Aku menemukannya di pinggir jalan dengan tangan dan kakinya terikat serta mulut tersumbat, saat itu aku ingin meninggalkannya karena terlalu takut. Aku sudah sering mendengar dari para tetangga tentang mayat-mayat yang ditemukan tanpa identitas sebab akhir-akhir ini kampungku menjadi tempat pembuangan mayat.
“Eemh!” Aku bergeming sekaligus terkejut di tempat, menoleh kesana kemari berharap suara itu bukan berasal darinya. Aku menelan rasa takutku untuk menoleh ke arahnya dari dekat, benar suara itu adalah miliknya, suara lemah dan putus asa.
Segera aku membantunya, karena ia masih hidup tentu aku tidak akan takut. Aku mencoba membuka tali yang mengikatnya. Cukup sulit dan lama namun akhirnya aku berhasil melepaskan tubuhnya dari tali-tali itu.
“Hhh~ terimakasih mba.” ucapnya setelah kubuang sumpalan yang ada di mulutnya. “I-iya. Adek gapapa?” Tanyaku memastikannya tidak terluka serius. “Gapapa mba. Saya cuma sakit di tangan dan kaki. Mba namanya siapa?” “Nama saya Rafa. Ngomong-ngomong kamu harus diobati, di sekitar sini ada puskesmas terdekat, ayoo.”
Aku mengantar dek Andi ke puskesmas yang dapat ditempuh dua puluh menit dengan berjalan kaki. Setelah dua puluh menit kami sampai di puskesmas dan menunggu antrian, setelah ia menulis namanya. Kami duduk di bangku tunggu, banyak orang yang menunggu, karena puskesmas selalu penuh setiap waktu.

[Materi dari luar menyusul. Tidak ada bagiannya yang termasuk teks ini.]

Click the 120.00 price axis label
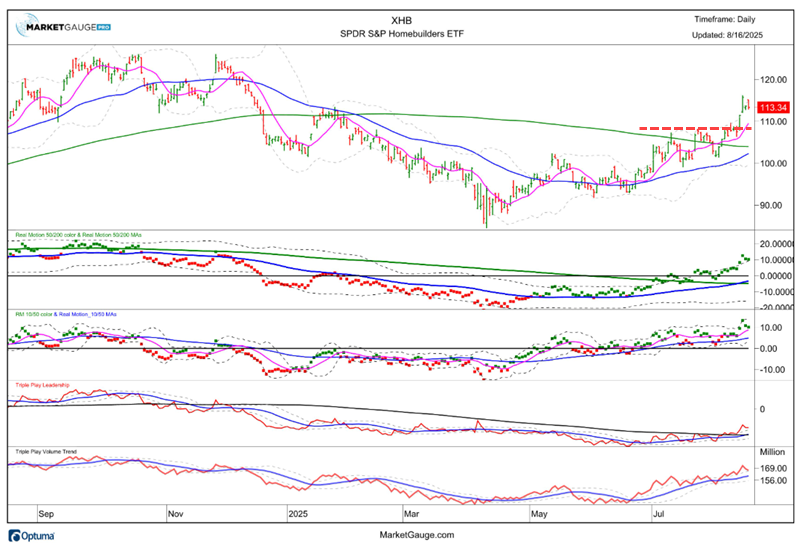800x545 pixels. coord(774,79)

Aku mulai duduk dengan gelisah, sudah hampir satu jam aku menemani dek Andi, tapi namanya belum juga dipanggil-panggil, dek Andi hanya menggeleng tidak tau saat aku bertanya kenapa lama sekali. Aku menggaruk belakang kepalaku dan kuputuskan untuk bertanya.
“Mba, yang namanya Andi udah satu jam disini, dari tadi kok belom dipanggil-panggil?” “Tunggu dulu ya ibu, saya lihat dulu catatannya.” Perempuan itu melihat buku yang ada di hadapannya.

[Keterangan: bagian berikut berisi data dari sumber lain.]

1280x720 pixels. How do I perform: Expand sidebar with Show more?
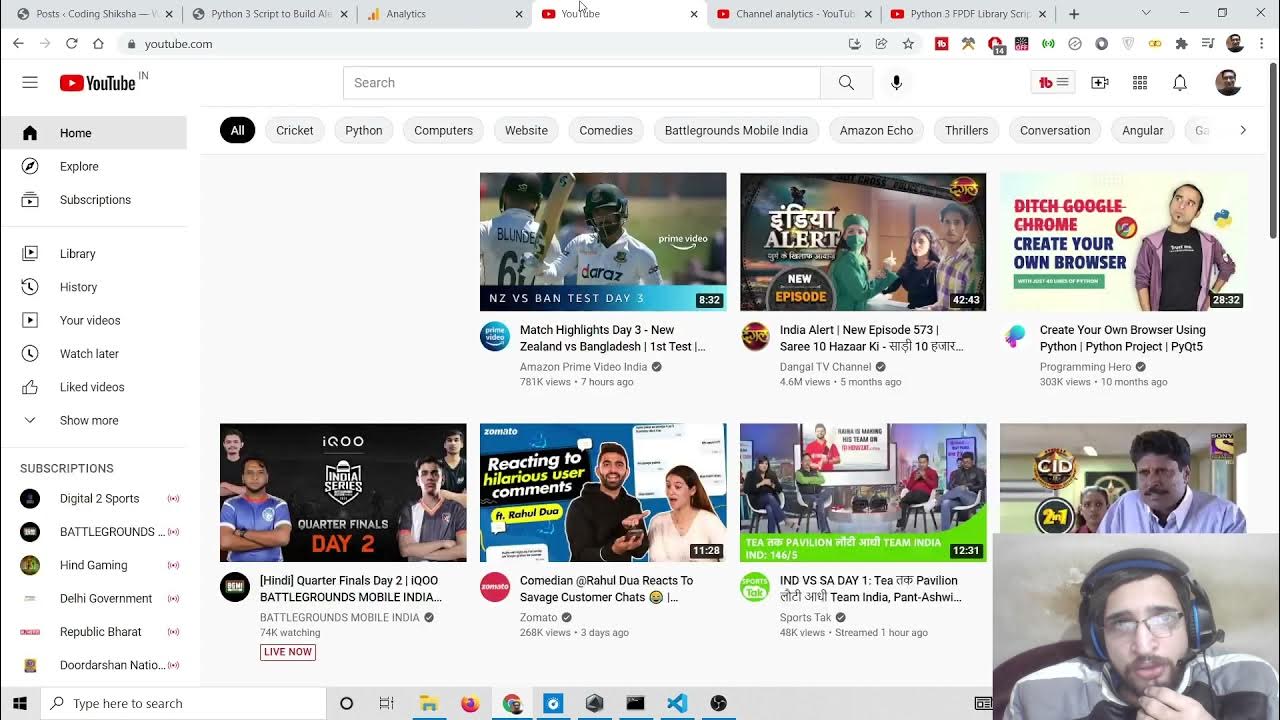click(88, 420)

“Maaf ya ibu, gak ada yang namanya Andi. Adanya Aldi?” “Andi mba, bukan Aldi, pasti mbanya kecepetan bacanya.” ucapku memintanya untuk memastikan sekali lagi. “Gak ada ibu. Mungkin dia belum nulis namanya.” “Udah nulis, saya liat sendiri kok dia nulis namanya.” kataku bersikukuh. “Coba tanya langsung ke orangnya, orangnya yang mana?” Aku langsung menunjuk bangku yang sedang diduduki oleh Andi. “Tuh orangnya mba!”

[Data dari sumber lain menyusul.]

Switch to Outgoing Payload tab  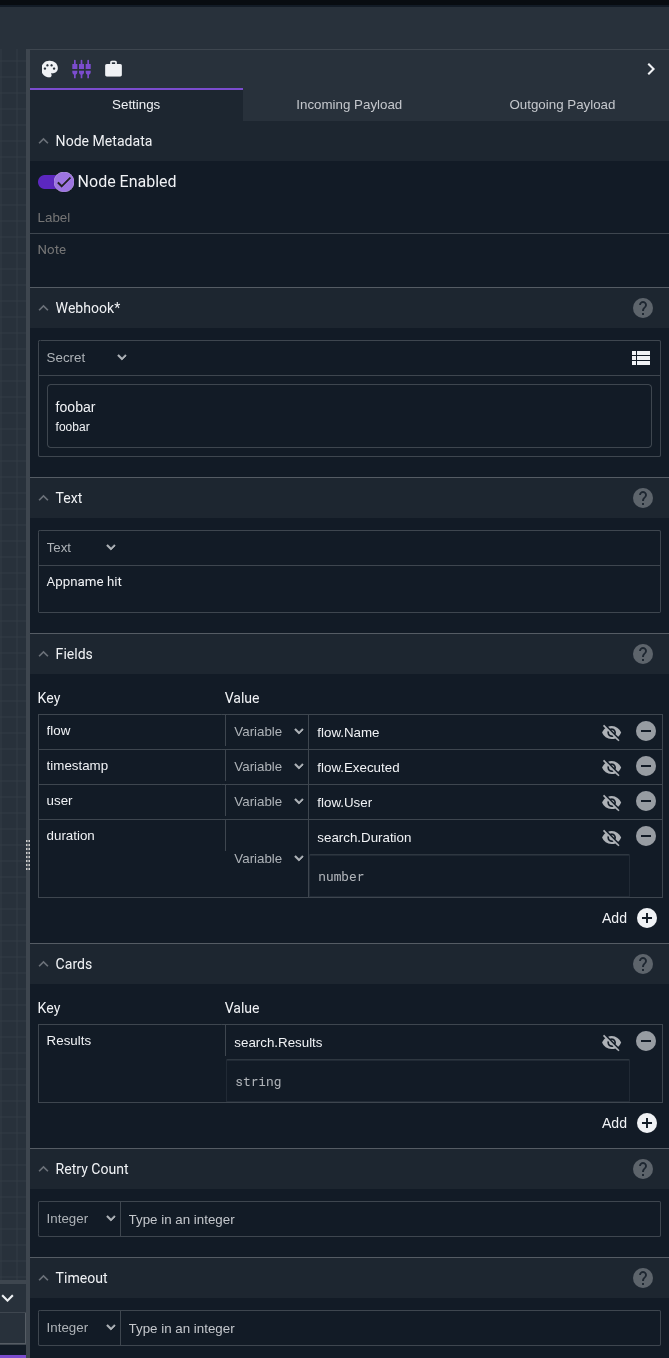pyautogui.click(x=562, y=105)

“Ibu, gak ada siapa-siapa di bangku itu. Ibu yakin?” “Aduh mba liatnya yang bener dong” aku menoleh sekali lagi ke arah bangku itu namun tidak menemukan Andi disana. “Tadi ada disini!” Aku mengedarkan pandangan mencoba menemukan dek Andi, tidak kunjung menemukan dek Andi. Aku mulai bingung. “Serius! tadi dek Andi ada disini, dia korban perampok, saya juga yang nganterin kesini.” “Ibu, dari tadi saya lihat duduknya sendirian aja, gak ada orang lain.” Selanjutnya perempuan di hadapanku ini berkata “Ibu periksa ya, takutnya ibu ada skizofernia.”